Segundo os oficiais de inteligência da CIA, não se acredita que o Irã possua armas nucleares, mas que procura obtê-las para utiliza-las como um elemento de dissuasão contra o vizinho Iraque e, em menor escala, contra Israel. O país também desenvolveu - com a assistência da Rússia, da China e da Coréia do Norte - um eficiente programa de mísseis de longo alcance que poderiam ser utilizados para lançar ogivas químicas, biológicas ou nucleares.

Quanto à Coréia do Norte, a comunidade de inteligência estadunidense acredita que o país possua entre 500 e 5 mil toneladas de armas biológicas, podendo também já possuir várias bombas nucleares. Possuindo o mais avançado programa de mísseis dentre os três países, o governo norte-coreano poderia ameaçar não só a Coréia do Sul e o Japão, mas também a extremidade ocidental dos Estados Unidos.

No entanto, acredita-se que o programa de armas de destruição de massas e de mísseis implementado pela Coréia do Norte se destinaria mais a exercer pressões políticas do que militares. Os norte-coreanos apostariam que seria possível utilizar essas armas em barganhas para obter concessões que fortaleceriam o regime.

Mas o paradeiro e a dimensão desse arsenal continua sendo um grande mistério - um fato que faz como que seja difícil para os estrategistas militares dos Estados Unidos destruir tal arsenal antes que o regime norte-coreano pudesse utiliza-lo em uma retaliação.

Além do mais, tanto o Irã quanto o Iraque e a Coréia do Norte possuem forças armadas apreciáveis que teriam que ser enfrentadas - o que não foi o caso no Afeganistão. "A Coréia do Norte poderia até nos proporcionar uma guerra muito séria", admite um oficial do Pentágono, que acrescentou que tanto o Irã quanto o Iraque possuem forças armadas que estão entra as maiores do mundo.

Como conseqüência, ao invés de uma guerra total, os especialistas prevêem que o presidente Bush optaria pelas ações clandestinas, sanções econômicas e manobras diplomáticas para atacar o problema representado pelas armas de destruição em massa e as atividades terroristas nesses países, e para estrangular as suas fontes de matéria-prima e equipamentos. "O cenário mais provável é que, quanto ao Irã, a CIA procure pelos fornecedores iranianos de verbas e material para os grupos terroristas do Oriente Médio", afirma John Pike, da GlobalSecurity.org, em Washington.

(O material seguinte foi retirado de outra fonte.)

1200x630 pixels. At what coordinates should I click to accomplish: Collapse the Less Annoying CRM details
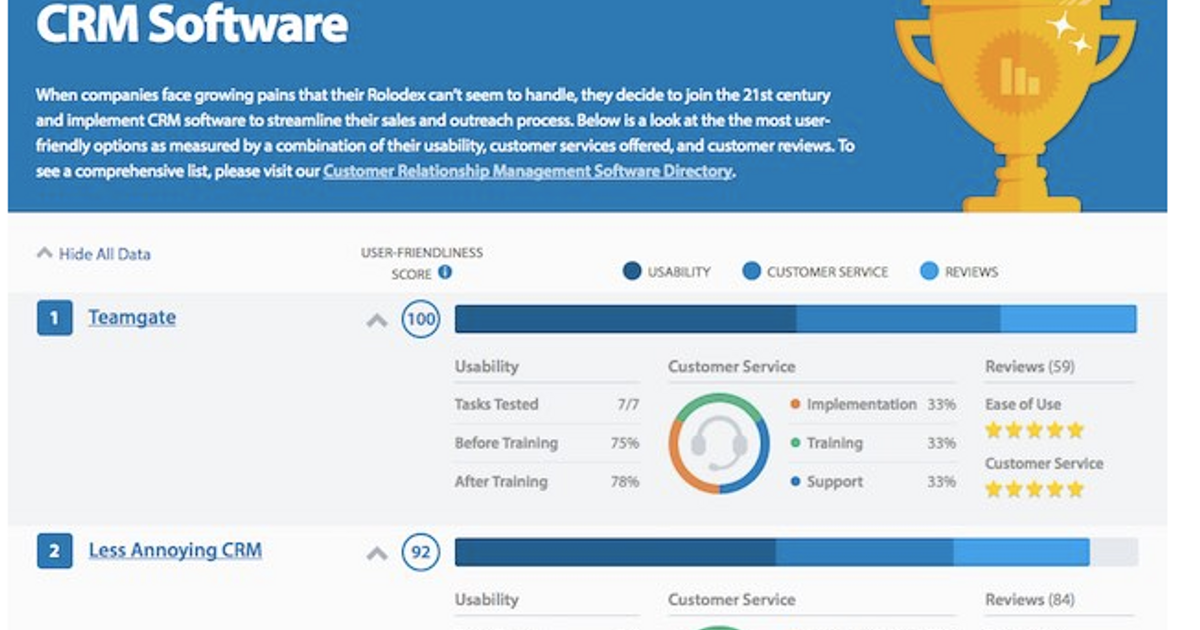point(378,552)
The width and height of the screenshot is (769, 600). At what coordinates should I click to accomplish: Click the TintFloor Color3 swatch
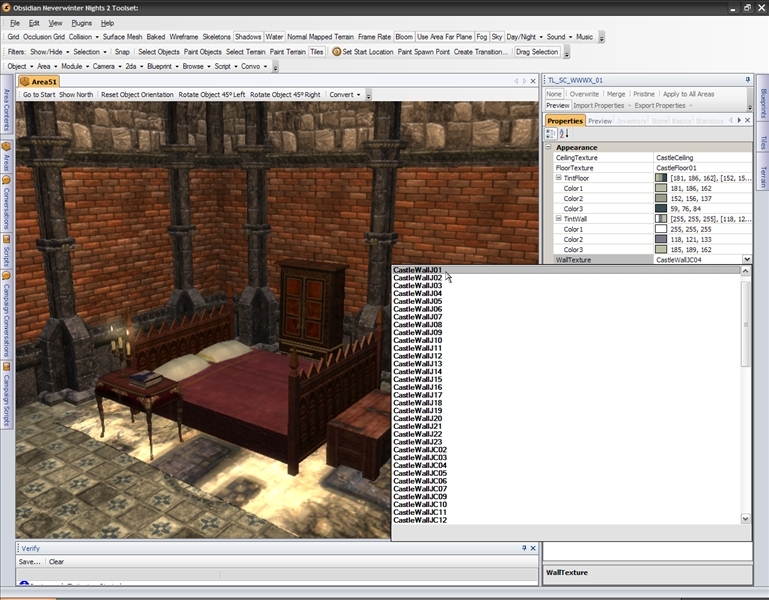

O deputado Barney Franks - que faz parte do grupo de congressistas preocupados com a possibilidade de Bush seguir um curso que jogue as forças armadas dos Estados Unidos em um potencial atoleiro - prevêem que o Irã pode em breve ter que enfrentar sanções mais rigorosas dos Estados Unidos, e possivelmente de outros países, para que mude o seu comportamento.

No entanto, quanto à Coréia do Norte o governo estadunidense pode ainda ter uma oportunidade para recomeçar o diálogo iniciado pelo governo Clinton, em uma tentativa de pôr um fim ao impasse na Península da Coréia, que já dura 50 anos.

"Clinton obteve resultados concretos em relação à Coréia do Norte", diz Frank. "Eles não são mais loucos e suicidas como costumavam ser. Interromper as negociações com a Coréia do Norte foi a pior medida tomada por Bush".

Tanto no caso do Irã quanto da Coréia do Norte, a Rússia e a China provavelmente desempenhariam um importante papel para que as medidas econômicas e diplomáticas tomadas pelos Estados Unidos para acabar com os programas de armas de destruição em massa desses países pudesse obter sucesso.

"A Rússia e a China teriam que tomar uma posição firme contra esses programas, caso quisessem continuar sendo membros da coalizão contra o terrorismo, liderada pelos Estados Unidos", afirmou um alto funcionário do Departamento de Defesa. Nos últimos anos, a Rússia tomou medidas para impedir que mísseis e a chamada "tecnologia dual", que pode ser utilizada para o desenvolvimento de armas de destruição em massa, fossem exportados para o Irã. Já a China prometeu fazer o mesmo, ainda que as empresas chinesas continuem a ser alvo de sanções dos Estados Unidos, devido aos negócios que possuem com o Irã e a Coréia do Norte.

Quanto a Saddam Hussein, a história é totalmente diferente. A remoção do ditador iraquiano sem uma grande invasão militar é improvável, e, portanto, a próxima grande campanha bélica da guerra de Bush será provavelmente dirigida contra Bagdá.